• **Information**:
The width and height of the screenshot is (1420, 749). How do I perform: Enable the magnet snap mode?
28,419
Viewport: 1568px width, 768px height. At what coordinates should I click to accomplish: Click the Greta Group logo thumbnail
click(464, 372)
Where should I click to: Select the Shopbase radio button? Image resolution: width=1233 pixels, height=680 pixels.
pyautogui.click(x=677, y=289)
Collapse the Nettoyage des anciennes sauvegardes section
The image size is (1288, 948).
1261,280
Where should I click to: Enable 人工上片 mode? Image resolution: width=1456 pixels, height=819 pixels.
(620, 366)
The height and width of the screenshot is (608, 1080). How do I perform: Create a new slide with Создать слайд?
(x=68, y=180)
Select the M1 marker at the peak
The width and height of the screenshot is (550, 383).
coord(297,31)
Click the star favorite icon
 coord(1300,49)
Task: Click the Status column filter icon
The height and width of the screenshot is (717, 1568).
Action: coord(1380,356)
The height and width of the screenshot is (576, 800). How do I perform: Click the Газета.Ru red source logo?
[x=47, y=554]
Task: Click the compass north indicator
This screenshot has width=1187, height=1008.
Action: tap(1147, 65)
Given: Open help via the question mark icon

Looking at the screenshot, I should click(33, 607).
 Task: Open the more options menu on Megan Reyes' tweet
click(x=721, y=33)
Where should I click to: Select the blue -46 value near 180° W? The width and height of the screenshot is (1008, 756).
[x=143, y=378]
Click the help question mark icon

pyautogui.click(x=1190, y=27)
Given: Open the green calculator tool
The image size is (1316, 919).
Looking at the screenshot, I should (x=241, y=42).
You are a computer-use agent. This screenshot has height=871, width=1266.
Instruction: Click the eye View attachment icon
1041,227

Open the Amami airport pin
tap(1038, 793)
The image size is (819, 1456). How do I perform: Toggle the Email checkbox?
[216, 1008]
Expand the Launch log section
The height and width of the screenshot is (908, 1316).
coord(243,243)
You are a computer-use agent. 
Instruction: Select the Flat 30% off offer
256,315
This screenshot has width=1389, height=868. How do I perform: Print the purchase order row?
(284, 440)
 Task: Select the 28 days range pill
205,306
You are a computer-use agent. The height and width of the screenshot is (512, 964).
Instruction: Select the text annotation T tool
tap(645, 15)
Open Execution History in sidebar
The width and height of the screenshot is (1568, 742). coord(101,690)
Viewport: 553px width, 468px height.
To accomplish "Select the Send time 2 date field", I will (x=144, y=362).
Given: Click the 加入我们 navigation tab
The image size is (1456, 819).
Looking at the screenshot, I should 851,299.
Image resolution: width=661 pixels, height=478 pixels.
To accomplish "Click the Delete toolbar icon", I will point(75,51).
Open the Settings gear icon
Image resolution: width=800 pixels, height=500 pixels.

• **Exercise**: The lines you need are those containing "section"; find them in the records and copy them.

• **Reply**:
Collapse the Nettoyage des anciennes sauvegardes section
Expand the Launch log section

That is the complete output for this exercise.